Hazreti Muhammed'in önderliğindeki İslam Devleti, 11 Ocak 630 tarihinde Mekke'nin fethiyle büyük bir zafer kazanarak adil bir siyasi ve ekonomik sistemin temellerini atmış, barış ve huzur ortamı hâkim kılınmıştır. Bu tarihi olay, sadece Mekke'yi değil, tüm İslam dünyasını dönüştüren derin etkiler bırakmıştır.
Ankara Yıldırım Beyazıt Üniversitesi İlahiyat Fakültesi İslam Tarihi ve Sanatları Bölümü Öğretim Üyesi Prof. Dr. Cafer Acar, bu fetih hakkında AA muhabirine açıklamalarda bulunarak, Hazreti Muhammed'in Mekke'deki İslam davasını ve yalnızca Allah'a kulluk edilmesi gerektiği mesajını tüm insanlığa duyurmak için verdiği mücadeleyi anlattı.
Hazreti Muhammed'in Kararlılığı ve Mücadelesi
Prof. Dr. Acar, Hazreti Muhammed'in davasını Medine'ye hicret ettikten sonra da sürdürdüğünü vurguladı. Acar, "En büyük direnci, Mekkeli müşriklerden gördü. Peygamberimizi Medine'de de rahat bırakmadılar, yerleşik Yahudilerle işbirliği yaptılar," dedi. Medine'ye hicretinin ardından yaşanan zorlukları anlatan Acar, Hazreti Muhammed'in en büyük direnci Mekkeli müşriklerden aldığını ve yine onların engellemeleriyle karşılaştığını söyledi.

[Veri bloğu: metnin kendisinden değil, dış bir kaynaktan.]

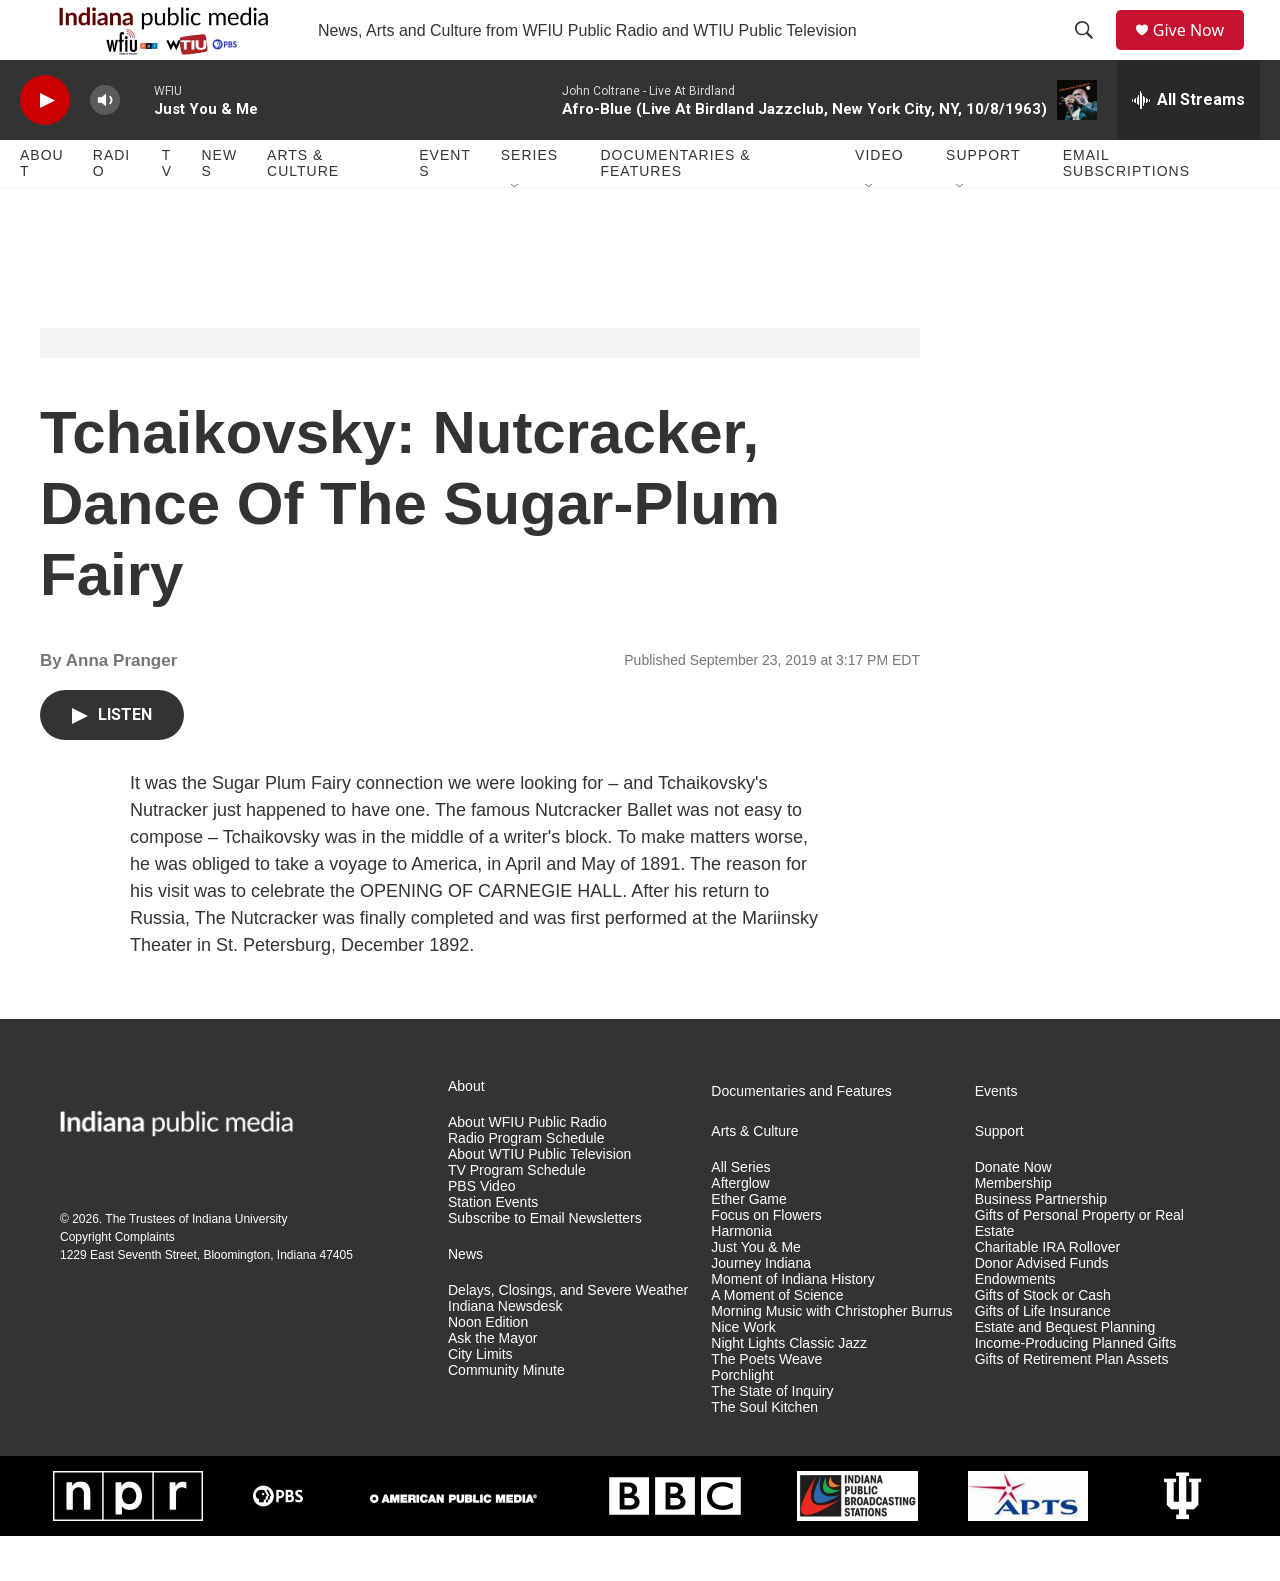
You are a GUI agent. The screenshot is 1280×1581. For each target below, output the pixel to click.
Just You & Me (756, 1292)
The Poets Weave (766, 1404)
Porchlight (742, 1420)
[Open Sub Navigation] (516, 232)
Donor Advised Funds (1042, 1308)
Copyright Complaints (117, 1282)
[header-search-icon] (1091, 53)
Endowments (1015, 1324)
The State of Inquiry (772, 1436)
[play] (45, 145)
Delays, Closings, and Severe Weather (568, 1335)
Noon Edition (488, 1367)
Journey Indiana (761, 1308)
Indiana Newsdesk (505, 1351)
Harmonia (741, 1276)
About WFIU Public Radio (527, 1167)
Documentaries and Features (801, 1136)
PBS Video (481, 1231)
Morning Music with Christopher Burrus (831, 1356)
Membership (1013, 1228)
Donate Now (1013, 1212)
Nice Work (743, 1372)
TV (167, 208)
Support (983, 200)
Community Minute (506, 1415)
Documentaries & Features (675, 208)
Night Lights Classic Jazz (789, 1388)
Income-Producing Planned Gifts (1076, 1388)
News (219, 208)
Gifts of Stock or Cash (1043, 1340)
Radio (111, 208)
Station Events (493, 1247)
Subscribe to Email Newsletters (545, 1263)
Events (445, 208)
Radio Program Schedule (526, 1183)
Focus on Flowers (766, 1260)
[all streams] (1188, 145)
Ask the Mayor (492, 1383)
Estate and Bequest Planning (1065, 1372)
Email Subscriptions (1126, 208)
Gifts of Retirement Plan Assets (1072, 1404)
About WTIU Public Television (539, 1199)
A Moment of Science (777, 1340)
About (42, 208)
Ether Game (748, 1244)
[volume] (105, 145)
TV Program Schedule (517, 1215)
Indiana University (239, 1264)
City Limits (480, 1399)
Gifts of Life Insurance (1043, 1356)
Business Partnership (1041, 1244)
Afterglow (740, 1228)
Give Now (1200, 52)
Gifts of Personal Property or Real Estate (1079, 1268)
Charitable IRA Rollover (1048, 1292)
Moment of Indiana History (792, 1324)
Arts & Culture (303, 208)
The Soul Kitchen (764, 1452)
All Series (740, 1212)
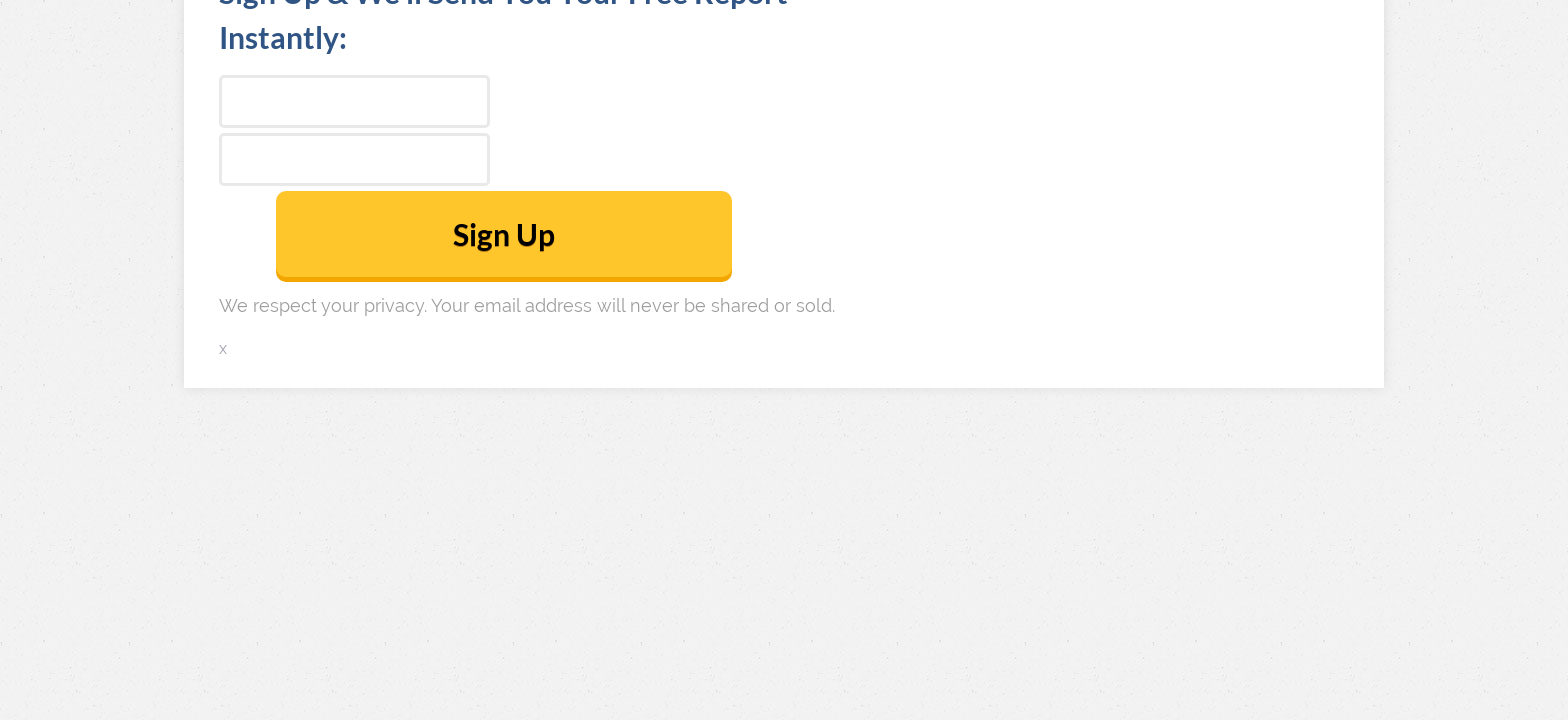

Hudeybiye Antlaşması ve Mekke'ye Giden Süreç
Hazreti Muhammed'in Mekke'ye geri dönüşünün yolunu açan olaylardan biri de Hudeybiye Antlaşması'dır. Prof. Dr. Acar, Hazreti Muhammed'in 1400 kişilik bir grupla umre yapmak üzere Mekke'ye gitmesini ancak Mekkeli müşriklerin tavaf yapmasını engellemesini anlattı. Bu engellemeye rağmen Peygamberimizin tavrı, barışçıl bir çözüm arayışını ortaya koymuştur. Hudeybiye Antlaşması'nın ardından iki yıl içinde Mekkeli müşriklerin anlaşmayı ihlal etmeleri üzerine Hazreti Muhammed, büyük bir stratejik hazırlıkla Mekke'yi fethetmek üzere harekete geçmiştir.
Mekke'nin Fethi: Strateji ve Barış
Prof. Dr. Acar, Hazreti Muhammed'in Mekke'ye yönelik stratejisini detaylı bir şekilde açıkladı. Acar, "Peygamberimiz, Müslümanlara hedefi söylemeden önce kuzeye doğru 200 kişilik bir birlik gönderdi. Mekke'ye ilerleyen 10 bin kişilik orduyu, Mekkeli müşriklerin fark etmeyeceği şekilde gizlice yönlendirdi," dedi. Hazreti Muhammed'in stratejisi, sükunet içinde bir fetih gerçekleştirmekti. Sonunda, Mekkeli müşrikler, savaşa gerek kalmadan teslim oldular. Mekke, herhangi bir çatışma olmaksızın barışçıl bir şekilde fethedildi.
Fethi Getiren Gönüllerin Fethedilmesidir
Mekke'nin fethinin, sadece askeri bir zafer değil, aynı zamanda gönüllerin fethedilmesi anlamına geldiğini belirten Prof. Dr. Acar, "Mekke'ye vardığında adeta Mekke zaten fethedilmişti. Mekke'nin fethinin ardından müşriklerin bağışlanması, büyük bir şefkat ve merhametle karşılanan bir durum oldu," dedi. Hazreti Muhammed'in affediciliği, Mekke'de korku ve tedirginlik içinde olan insanları etkilemiş, bu olay da İslam'ın hoşgörü ve merhamet esasına dayandığını pekiştirmiştir.
İslam Tarihindeki Önemi
Mekke'nin fethinin, İslam tarihi açısından çok önemli bir dönüm noktası olduğuna değinen Prof. Dr. Acar, "Mekke'nin İslam ile buluşması, o bölgelerdeki direncin ortadan kalkmasına vesile oldu. Aynı zamanda Mekke'deki şirk düzeninin ve putperestliğin sona erdirilmesi de İslam'ın yayılmasına büyük katkı sağlamıştır," şeklinde konuştu.
Mekke'nin fethi, sadece bir zafer değil, İslam'ın evrensel mesajının kabulü anlamına gelmiş ve yeni bir dönemin kapılarını aralamıştır. Bu tarihi olay, tüm insanlığa adalet, barış ve merhamet mesajları vermektedir.